Paramagnetic nanomaterials for use as magnetic resonance imaging (MRI) contrast agents have higher relaxivity than conventional low molecular weight MRI agents. However, the biocompatibility and pharmacokinetics of such nanomaterials will strongly affect the likelihood of clinical approval. We synthesized MRI contrast agents based on biocompatible lysine-dendri-grafts: Gd-BzDTPA-lysineG2 and Gd-BzDTPA-lysineG3. The relaxivity of Gd-BzDTPA-lysineG2 and Gd-BzDTPA-lysineG3 increased with sample temperature, while the relaxivity of Gd-BzDTPA-PAMAMG4 decreased with increasing sample temperature. The increase in relaxivity with increasing temperature may be attributed to accessibility of water to the internal Gd chelates with lysine-dendri-grafts, which does not occur with PAMAM dendrimers. Gd-BzDTPA-lysineG3 had a long intravascular half-life but were largely excreted by the kidneys.
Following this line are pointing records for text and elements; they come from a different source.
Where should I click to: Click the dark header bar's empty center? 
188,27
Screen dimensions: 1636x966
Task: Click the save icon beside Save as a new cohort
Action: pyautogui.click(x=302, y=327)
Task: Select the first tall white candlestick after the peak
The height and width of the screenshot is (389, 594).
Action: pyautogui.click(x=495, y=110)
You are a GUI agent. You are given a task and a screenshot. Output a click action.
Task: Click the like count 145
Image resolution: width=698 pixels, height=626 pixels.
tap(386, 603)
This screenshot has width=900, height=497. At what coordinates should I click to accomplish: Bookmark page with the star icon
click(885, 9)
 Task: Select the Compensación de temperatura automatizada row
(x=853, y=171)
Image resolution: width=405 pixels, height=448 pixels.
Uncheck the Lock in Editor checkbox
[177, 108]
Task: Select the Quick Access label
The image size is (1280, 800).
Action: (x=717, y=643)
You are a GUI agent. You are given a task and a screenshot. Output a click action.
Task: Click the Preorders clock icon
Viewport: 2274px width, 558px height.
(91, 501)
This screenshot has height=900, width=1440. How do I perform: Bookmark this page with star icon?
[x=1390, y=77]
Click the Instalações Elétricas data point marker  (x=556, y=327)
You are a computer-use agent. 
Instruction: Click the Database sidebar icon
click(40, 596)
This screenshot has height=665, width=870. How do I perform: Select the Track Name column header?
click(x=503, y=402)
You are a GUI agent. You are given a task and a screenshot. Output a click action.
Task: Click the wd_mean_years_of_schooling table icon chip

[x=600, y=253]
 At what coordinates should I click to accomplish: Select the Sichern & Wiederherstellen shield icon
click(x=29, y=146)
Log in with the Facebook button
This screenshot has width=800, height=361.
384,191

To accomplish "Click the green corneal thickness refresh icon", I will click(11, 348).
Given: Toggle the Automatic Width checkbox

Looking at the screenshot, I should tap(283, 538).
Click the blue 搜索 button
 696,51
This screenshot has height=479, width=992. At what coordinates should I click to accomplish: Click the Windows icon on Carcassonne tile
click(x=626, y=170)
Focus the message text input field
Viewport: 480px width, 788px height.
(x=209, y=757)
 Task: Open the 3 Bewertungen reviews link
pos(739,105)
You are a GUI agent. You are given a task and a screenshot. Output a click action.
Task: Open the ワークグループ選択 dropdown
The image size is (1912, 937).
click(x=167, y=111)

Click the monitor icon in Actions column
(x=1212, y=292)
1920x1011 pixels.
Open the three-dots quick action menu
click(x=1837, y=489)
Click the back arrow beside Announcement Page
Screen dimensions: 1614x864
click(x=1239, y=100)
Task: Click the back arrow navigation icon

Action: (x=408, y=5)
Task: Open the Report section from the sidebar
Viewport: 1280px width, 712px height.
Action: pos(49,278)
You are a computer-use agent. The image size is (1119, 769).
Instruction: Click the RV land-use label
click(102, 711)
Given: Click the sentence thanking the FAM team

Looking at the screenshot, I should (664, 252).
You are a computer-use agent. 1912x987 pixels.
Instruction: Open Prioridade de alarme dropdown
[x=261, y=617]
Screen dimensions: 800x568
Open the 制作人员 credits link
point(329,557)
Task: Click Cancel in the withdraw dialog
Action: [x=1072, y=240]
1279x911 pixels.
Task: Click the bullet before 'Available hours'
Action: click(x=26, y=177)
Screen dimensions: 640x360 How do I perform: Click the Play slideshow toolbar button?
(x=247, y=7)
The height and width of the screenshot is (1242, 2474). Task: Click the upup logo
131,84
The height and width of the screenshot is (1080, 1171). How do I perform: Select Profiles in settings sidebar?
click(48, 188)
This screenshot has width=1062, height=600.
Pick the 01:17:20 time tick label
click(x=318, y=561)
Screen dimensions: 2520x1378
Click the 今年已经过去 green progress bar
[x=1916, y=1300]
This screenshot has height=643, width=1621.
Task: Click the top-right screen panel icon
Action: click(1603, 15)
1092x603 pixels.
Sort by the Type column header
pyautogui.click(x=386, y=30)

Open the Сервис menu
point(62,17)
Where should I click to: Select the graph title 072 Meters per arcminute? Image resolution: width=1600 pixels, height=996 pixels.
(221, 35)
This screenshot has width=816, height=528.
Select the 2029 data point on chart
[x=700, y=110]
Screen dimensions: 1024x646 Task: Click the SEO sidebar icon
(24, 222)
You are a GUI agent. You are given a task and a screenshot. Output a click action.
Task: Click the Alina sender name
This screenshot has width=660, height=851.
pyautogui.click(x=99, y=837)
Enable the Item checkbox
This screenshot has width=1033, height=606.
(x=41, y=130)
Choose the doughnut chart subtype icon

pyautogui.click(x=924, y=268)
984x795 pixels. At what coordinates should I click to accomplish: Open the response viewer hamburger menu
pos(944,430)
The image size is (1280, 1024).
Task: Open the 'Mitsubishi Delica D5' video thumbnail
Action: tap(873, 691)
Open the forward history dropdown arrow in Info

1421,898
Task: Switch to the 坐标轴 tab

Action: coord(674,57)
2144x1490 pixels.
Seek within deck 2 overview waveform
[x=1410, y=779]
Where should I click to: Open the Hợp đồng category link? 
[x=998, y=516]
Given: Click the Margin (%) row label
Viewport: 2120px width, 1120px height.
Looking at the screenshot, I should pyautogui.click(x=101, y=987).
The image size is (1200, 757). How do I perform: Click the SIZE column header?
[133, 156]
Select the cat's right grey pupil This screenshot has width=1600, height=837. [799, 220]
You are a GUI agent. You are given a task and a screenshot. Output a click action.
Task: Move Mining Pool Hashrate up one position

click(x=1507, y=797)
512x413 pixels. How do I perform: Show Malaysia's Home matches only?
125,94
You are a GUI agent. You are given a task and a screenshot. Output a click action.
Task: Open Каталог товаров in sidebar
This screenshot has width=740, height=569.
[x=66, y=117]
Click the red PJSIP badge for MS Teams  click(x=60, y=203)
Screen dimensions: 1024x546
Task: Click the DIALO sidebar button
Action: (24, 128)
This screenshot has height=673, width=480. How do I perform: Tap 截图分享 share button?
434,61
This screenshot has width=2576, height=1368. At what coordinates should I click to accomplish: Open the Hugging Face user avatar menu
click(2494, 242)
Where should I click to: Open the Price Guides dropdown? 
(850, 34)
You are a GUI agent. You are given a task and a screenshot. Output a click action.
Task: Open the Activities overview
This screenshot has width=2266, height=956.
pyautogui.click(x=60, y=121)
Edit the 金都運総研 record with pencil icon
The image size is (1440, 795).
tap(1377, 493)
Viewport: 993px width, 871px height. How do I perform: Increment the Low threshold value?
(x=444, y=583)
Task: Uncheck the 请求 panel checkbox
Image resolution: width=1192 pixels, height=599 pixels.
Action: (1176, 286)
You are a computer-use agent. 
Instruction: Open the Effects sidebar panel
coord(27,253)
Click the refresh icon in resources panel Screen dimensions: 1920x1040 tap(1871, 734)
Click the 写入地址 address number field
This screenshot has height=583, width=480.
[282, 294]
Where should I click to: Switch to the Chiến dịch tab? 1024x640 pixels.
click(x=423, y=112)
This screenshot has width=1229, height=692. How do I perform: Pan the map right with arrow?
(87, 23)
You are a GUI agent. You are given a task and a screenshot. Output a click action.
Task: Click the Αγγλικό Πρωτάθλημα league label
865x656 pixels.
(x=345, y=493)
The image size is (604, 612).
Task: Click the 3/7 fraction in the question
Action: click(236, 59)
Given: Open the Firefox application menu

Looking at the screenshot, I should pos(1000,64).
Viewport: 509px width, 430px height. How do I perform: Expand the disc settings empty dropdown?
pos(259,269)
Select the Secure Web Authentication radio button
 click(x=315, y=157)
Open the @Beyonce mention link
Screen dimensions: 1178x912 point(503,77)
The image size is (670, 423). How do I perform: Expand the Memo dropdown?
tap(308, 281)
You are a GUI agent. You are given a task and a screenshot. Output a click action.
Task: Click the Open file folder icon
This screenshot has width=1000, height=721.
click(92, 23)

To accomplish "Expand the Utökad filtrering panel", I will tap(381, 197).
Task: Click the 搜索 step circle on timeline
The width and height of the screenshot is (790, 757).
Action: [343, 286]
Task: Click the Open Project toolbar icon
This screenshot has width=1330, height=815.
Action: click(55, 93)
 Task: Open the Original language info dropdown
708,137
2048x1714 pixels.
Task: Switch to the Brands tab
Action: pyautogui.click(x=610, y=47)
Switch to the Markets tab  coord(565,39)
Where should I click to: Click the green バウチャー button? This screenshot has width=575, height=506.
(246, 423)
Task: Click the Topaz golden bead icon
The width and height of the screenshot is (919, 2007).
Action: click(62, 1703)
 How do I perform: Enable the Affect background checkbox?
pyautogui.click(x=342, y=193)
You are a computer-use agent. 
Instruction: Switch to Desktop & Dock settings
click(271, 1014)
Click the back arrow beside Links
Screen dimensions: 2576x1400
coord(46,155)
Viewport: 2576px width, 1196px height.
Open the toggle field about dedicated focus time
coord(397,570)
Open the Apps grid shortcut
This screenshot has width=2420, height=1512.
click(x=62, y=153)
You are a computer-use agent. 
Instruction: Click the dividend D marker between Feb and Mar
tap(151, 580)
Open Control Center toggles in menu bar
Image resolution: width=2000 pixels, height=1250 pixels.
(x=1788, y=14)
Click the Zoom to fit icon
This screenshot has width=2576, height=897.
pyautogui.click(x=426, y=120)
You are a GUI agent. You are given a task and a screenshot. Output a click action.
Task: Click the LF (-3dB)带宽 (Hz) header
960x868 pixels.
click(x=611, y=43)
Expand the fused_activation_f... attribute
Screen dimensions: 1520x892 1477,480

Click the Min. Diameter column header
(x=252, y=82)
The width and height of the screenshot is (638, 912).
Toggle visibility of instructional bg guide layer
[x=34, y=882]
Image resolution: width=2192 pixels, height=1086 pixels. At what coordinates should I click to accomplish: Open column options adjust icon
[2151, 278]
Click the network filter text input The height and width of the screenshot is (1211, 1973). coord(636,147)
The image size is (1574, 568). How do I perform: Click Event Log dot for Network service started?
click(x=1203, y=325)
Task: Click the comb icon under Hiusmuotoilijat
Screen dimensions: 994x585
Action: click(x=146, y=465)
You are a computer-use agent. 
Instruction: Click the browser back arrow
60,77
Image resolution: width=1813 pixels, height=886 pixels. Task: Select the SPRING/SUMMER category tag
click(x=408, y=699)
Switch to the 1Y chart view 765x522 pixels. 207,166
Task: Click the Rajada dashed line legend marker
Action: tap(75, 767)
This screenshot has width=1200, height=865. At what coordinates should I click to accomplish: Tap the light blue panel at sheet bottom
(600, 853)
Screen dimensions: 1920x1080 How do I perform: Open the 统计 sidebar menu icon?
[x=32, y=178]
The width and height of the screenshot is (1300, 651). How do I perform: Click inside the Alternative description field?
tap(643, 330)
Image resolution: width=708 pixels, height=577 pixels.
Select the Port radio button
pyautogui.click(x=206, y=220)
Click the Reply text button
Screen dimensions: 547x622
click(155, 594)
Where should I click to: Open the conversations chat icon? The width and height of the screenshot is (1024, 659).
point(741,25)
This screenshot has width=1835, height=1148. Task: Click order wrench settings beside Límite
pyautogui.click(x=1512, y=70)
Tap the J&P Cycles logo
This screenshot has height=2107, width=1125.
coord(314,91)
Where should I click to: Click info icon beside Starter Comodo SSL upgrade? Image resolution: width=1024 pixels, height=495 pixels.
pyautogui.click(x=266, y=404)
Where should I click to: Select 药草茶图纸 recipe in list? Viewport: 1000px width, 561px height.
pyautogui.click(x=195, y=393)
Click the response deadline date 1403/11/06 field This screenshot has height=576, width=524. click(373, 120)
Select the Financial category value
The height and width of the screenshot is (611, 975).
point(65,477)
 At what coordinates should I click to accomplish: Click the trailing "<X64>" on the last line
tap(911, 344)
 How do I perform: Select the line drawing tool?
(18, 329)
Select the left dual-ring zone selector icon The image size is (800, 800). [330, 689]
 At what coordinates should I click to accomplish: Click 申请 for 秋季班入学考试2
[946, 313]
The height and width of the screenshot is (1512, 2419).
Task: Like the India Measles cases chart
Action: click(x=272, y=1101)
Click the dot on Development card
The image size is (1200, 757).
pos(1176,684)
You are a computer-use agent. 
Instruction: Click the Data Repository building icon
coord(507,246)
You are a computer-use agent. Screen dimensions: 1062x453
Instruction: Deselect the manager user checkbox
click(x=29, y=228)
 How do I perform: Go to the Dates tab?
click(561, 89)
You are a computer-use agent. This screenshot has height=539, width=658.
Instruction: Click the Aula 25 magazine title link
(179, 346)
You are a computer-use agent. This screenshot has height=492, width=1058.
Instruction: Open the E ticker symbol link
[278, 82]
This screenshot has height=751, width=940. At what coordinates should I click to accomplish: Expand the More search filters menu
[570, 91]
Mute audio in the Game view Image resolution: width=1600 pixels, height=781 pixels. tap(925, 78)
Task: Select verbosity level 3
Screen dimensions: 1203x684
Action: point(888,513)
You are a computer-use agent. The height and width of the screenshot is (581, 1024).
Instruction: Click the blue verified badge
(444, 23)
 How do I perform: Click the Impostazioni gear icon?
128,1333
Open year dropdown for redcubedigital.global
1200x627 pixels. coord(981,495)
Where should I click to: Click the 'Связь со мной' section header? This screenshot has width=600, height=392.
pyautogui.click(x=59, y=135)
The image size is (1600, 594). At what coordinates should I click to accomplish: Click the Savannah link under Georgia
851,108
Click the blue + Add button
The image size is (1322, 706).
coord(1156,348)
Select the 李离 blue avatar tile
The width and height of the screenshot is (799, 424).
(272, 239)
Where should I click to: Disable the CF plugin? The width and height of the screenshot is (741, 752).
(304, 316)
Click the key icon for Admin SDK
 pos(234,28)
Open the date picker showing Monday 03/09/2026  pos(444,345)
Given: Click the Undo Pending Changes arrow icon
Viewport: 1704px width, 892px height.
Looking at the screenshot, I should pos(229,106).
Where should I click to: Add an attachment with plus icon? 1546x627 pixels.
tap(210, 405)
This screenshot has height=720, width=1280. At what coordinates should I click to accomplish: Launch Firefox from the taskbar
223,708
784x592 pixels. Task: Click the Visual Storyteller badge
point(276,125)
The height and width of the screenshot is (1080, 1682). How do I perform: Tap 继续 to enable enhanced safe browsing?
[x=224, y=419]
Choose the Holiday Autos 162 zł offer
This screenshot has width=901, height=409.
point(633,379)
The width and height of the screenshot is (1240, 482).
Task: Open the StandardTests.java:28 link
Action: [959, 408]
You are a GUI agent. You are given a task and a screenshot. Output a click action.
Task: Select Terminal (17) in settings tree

Therefore, Gd-BzDTPA-lysineG3 enhanced the blood vessels for longer periods than Gd-BzDTPA-PAMAMG4, but was still excreted through the kidney. Because of their biocompatibility, desirable magneto-physical characteristics and favorable pharmacokinetics, which are derived from different interior structures rather than the physical size, lysine-dendri-graft MR contrast agents may be feasible for clinical use.

Figure 1

Synthetic scheme of Gd-BzDTPA-lysineG3.

Figure 2

Frequency dependency of r1 (A) and r2 (B) profiles for each contrast agent at 23 °C.

Figure 3

Temperature dependency r1 (A) and r2 (B) profiles for each contrast agent at 35 MHz.

Figure 4

Biodistribution of [¹¹¹In]Gd-BzDTPA-lysineG2 (A), [¹¹¹In]Gd-BzDTPA-lysineG3 (B) and [¹¹¹In]Gd-BzDTPA-PAMAMG4 (C) in mice.

Figure 5

Plots of the signal intensity in the jugular vein, the liver, the cortex and medulla of the kidney and the muscle at the femoral region obtained from the contrast enhanced dynamic MRI of mice; Gd-BzDTPA-lysineG2 (A), Gd-BzDTPA-lysineG3 (B) and Gd-BzDTPA-PAMAMG4 (C).

Figure 6

The whole body 3D MR images of mice, which were constructed with the MIP method with preinjection (left), immediately after (middle) and 50 min after (right) injection of Gd-BzDTPA-lysineG2 (A), Gd-BzDTPA-lysineG3 (B) or Gd-BzDTPA-PAMAMG4 (C).